REQUIREMENT: Using the data below, return the stretch from the line that contains "Task: Click the UNDO icon in Results viewer" through the line that contains "Open the discounts", both included, exactly as it stands and nothing beyond it.
=== EXERCISE DATA ===
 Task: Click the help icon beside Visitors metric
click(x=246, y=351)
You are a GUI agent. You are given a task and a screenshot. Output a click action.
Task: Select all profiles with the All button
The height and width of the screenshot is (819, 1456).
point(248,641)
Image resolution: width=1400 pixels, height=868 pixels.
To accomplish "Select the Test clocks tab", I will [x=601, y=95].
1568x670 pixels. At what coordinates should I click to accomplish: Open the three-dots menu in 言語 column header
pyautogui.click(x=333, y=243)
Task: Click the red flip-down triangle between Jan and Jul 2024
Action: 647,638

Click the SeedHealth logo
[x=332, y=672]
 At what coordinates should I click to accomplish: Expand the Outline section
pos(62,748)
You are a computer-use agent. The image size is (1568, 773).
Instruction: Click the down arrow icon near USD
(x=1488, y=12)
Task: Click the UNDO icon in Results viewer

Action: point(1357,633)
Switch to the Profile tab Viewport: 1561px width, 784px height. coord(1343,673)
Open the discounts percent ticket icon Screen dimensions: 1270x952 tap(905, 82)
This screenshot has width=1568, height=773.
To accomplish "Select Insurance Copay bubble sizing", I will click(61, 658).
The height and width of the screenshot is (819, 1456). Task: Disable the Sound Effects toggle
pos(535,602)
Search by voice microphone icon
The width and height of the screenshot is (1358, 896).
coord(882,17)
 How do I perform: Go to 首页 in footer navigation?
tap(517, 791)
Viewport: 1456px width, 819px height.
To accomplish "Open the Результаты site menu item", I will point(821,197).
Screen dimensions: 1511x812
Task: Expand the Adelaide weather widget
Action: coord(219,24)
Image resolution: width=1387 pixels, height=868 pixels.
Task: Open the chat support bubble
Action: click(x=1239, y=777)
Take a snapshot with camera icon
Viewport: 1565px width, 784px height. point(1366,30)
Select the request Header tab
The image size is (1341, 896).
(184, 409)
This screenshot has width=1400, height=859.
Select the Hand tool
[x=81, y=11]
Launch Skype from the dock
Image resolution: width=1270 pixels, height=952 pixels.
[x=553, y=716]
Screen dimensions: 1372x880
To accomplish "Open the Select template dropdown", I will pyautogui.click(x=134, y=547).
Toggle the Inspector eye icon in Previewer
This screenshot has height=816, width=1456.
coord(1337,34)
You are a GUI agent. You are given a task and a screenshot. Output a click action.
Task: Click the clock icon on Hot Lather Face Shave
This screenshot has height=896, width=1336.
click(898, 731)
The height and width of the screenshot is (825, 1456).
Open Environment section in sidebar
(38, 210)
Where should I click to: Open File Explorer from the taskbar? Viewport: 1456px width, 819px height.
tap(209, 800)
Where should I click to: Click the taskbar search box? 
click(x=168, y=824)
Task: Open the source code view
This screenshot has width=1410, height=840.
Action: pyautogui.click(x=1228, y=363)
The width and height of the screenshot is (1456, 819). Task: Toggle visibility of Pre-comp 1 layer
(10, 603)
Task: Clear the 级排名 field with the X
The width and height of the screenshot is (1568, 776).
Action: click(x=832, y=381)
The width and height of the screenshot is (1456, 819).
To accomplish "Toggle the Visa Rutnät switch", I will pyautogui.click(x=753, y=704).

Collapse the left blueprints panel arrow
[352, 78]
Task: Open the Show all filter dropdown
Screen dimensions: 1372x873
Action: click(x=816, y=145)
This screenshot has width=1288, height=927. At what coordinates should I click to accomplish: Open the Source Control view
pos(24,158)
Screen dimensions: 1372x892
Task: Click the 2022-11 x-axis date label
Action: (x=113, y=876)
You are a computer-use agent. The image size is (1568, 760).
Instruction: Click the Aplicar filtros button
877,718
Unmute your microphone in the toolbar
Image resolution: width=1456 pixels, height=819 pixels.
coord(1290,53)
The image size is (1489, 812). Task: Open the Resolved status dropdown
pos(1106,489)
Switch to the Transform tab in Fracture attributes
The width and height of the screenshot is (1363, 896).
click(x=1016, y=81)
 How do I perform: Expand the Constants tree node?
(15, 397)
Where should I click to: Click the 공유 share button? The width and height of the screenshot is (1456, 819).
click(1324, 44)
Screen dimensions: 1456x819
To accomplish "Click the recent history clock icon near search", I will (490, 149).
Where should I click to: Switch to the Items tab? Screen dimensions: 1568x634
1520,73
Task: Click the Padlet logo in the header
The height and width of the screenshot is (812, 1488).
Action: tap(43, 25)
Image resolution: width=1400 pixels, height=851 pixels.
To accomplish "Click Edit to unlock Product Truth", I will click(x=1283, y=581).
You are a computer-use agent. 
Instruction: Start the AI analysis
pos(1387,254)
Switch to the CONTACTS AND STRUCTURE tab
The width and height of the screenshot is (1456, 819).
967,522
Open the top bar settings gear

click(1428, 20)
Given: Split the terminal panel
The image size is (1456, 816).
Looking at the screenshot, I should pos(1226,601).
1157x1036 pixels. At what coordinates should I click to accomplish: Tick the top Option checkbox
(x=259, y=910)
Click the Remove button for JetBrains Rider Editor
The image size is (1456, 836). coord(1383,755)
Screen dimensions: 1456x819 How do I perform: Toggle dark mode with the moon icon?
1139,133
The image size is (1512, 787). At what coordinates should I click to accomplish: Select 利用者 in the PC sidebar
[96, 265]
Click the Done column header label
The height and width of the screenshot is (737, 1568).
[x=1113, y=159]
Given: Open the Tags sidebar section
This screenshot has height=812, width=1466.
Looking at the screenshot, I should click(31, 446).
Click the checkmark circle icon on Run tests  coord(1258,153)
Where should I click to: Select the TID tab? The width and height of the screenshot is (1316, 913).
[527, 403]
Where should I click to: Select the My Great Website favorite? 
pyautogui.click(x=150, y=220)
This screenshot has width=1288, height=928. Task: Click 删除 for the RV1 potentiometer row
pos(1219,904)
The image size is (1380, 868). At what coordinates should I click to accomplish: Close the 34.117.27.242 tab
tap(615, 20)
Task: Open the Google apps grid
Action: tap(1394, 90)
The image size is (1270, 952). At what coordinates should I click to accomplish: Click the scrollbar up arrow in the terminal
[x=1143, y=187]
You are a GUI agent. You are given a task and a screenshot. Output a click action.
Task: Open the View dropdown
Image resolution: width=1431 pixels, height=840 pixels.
===
OUTPUT OF THE EXERCISE:
Task: Click the UNDO icon in Results viewer

Action: point(1357,633)
Switch to the Profile tab Viewport: 1561px width, 784px height. coord(1343,673)
Open the discounts percent ticket icon Screen dimensions: 1270x952 tap(905, 82)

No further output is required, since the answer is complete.